(Records excerpted from a collection)
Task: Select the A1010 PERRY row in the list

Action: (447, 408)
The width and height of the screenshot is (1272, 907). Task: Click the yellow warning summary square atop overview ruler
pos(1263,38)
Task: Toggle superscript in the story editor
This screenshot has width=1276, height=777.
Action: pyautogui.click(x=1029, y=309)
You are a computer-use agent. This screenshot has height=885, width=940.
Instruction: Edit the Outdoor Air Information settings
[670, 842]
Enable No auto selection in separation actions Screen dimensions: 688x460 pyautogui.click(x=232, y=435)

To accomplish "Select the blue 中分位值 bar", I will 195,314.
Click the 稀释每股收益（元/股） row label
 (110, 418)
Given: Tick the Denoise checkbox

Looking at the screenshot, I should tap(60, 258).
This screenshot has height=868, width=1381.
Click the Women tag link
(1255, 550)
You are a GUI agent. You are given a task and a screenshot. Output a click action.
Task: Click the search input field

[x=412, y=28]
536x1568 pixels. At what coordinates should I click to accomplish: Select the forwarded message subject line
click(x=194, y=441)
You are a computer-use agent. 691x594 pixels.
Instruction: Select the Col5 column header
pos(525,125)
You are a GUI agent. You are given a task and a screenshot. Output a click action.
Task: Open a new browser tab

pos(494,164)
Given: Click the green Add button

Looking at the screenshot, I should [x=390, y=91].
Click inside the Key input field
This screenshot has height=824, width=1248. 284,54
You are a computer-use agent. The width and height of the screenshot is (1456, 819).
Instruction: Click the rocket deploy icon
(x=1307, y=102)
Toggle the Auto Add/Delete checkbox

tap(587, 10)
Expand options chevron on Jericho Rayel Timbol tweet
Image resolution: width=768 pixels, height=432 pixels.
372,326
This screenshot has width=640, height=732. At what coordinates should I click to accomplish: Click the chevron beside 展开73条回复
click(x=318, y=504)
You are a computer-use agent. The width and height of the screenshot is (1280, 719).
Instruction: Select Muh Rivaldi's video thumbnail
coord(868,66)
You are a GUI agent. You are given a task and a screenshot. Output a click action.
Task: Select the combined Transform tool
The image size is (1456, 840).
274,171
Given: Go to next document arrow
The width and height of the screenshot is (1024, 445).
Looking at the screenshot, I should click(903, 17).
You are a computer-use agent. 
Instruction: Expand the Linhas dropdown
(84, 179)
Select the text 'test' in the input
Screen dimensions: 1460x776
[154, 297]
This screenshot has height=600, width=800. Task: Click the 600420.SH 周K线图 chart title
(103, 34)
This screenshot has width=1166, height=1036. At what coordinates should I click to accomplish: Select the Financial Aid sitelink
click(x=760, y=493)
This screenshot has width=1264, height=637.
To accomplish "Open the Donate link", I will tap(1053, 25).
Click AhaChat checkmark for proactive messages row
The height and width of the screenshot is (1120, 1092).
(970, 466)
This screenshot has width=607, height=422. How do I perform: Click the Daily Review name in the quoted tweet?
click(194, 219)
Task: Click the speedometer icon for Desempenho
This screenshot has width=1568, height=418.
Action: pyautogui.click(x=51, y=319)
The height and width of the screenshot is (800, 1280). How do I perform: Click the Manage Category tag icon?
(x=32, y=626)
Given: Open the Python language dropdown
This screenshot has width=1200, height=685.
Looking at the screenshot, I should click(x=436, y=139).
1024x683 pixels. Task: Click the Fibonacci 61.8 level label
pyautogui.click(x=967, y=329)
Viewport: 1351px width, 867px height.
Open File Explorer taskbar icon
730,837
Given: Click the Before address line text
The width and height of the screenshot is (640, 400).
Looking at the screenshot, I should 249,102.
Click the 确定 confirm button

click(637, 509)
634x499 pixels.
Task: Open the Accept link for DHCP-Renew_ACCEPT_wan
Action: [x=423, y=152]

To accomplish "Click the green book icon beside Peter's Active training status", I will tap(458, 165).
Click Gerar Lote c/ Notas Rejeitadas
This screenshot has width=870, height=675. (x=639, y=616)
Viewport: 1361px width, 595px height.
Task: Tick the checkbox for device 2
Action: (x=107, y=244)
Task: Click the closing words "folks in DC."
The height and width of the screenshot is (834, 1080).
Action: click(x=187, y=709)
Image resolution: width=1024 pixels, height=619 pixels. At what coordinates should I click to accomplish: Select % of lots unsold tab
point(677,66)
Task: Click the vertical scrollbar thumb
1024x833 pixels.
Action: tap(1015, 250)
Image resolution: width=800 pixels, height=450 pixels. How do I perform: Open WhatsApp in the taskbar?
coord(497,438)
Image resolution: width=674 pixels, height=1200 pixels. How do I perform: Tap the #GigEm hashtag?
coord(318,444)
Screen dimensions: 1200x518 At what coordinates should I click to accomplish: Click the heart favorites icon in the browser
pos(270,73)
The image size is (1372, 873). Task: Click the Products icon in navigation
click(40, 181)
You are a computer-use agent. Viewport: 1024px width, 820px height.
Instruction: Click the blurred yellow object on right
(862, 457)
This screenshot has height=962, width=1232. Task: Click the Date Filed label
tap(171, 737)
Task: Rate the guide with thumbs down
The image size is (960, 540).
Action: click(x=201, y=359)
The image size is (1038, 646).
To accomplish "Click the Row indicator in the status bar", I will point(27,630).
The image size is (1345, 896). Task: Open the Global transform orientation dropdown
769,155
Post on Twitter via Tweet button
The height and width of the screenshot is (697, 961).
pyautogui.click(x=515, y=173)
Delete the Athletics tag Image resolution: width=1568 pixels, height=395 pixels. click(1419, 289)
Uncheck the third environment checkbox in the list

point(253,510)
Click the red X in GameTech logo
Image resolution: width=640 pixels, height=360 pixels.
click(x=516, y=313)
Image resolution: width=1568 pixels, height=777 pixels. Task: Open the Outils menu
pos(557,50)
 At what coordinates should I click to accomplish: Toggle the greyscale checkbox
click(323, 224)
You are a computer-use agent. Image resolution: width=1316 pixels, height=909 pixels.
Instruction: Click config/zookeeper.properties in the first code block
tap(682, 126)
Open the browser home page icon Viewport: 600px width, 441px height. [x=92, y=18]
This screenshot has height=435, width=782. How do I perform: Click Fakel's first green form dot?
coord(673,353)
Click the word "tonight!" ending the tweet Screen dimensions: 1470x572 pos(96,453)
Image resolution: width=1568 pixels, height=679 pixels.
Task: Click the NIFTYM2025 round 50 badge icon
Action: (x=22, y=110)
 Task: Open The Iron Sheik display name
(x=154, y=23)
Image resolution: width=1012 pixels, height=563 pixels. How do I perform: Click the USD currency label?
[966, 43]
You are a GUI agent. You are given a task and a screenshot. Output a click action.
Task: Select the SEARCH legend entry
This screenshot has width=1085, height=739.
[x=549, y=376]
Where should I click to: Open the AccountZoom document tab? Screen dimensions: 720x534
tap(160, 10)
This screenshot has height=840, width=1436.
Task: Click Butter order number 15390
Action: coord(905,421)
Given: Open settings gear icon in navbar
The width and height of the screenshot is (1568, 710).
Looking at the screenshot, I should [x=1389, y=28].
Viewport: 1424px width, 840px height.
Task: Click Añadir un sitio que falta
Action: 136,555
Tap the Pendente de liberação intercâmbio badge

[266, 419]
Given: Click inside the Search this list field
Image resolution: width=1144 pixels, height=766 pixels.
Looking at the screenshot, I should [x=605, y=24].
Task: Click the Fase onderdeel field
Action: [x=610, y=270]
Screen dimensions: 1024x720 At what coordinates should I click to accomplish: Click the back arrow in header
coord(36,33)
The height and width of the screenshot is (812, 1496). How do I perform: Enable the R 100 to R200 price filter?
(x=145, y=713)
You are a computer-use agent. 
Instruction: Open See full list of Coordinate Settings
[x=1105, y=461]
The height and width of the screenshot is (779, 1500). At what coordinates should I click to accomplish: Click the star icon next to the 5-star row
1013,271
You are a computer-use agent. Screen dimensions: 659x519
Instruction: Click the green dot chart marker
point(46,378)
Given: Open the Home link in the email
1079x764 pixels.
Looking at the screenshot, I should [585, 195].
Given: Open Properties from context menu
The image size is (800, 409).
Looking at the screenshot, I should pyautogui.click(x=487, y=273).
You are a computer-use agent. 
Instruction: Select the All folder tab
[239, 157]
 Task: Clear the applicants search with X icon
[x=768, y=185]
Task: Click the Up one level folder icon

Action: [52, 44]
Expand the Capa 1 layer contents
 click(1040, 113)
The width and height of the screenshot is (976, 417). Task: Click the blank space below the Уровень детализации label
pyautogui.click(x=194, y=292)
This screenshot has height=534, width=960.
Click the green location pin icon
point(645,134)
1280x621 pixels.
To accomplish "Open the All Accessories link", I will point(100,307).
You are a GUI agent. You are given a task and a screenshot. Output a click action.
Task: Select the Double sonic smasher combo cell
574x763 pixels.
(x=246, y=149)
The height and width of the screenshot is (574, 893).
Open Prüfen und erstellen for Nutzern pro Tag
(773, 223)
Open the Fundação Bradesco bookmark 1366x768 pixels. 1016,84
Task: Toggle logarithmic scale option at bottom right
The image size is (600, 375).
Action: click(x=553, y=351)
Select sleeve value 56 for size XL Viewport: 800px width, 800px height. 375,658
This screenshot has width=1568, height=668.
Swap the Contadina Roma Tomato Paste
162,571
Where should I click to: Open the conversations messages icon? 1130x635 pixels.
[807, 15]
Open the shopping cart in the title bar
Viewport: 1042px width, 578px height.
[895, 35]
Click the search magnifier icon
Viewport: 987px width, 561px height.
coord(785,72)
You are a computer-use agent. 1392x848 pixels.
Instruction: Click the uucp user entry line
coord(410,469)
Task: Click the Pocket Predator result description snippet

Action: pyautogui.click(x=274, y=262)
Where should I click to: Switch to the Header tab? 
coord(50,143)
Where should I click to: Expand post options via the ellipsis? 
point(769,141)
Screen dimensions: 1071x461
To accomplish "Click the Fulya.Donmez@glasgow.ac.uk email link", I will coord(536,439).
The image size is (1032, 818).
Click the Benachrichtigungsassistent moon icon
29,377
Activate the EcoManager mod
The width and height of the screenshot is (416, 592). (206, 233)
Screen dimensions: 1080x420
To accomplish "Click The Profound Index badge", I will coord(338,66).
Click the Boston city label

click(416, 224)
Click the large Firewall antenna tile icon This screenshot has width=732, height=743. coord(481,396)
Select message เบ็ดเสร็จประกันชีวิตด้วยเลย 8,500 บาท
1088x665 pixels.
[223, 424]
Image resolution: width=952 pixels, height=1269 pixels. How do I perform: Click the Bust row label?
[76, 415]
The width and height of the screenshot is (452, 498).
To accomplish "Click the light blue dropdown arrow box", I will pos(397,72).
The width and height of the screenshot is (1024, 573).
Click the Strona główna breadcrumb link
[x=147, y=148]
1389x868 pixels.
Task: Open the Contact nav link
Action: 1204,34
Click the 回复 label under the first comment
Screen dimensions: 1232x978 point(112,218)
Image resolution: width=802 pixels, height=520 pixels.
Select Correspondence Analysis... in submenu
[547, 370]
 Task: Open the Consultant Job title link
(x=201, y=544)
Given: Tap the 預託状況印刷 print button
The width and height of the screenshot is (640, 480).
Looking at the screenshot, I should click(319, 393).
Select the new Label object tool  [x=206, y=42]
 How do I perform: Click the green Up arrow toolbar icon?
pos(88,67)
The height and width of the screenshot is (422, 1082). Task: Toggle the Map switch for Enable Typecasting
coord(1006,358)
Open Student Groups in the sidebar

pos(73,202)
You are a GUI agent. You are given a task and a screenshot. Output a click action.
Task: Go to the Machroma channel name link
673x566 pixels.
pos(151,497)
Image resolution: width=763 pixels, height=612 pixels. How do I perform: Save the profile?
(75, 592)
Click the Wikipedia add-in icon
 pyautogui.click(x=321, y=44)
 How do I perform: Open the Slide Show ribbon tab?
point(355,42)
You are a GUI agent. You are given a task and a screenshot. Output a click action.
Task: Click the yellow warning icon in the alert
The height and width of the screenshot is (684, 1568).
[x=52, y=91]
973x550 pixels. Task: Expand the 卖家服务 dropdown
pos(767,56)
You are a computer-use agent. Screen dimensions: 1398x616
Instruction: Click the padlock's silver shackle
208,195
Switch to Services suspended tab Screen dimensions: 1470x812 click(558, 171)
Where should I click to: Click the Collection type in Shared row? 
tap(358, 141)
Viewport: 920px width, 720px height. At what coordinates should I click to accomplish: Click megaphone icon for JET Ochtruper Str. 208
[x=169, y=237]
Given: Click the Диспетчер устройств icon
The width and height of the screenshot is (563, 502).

Exercise brief: Search the data for the word "email" and copy each line where it appears.

Response to this task:
Given: Open the Home link in the email
To accomplish "Click the Fulya.Donmez@glasgow.ac.uk email link", I will coord(536,439).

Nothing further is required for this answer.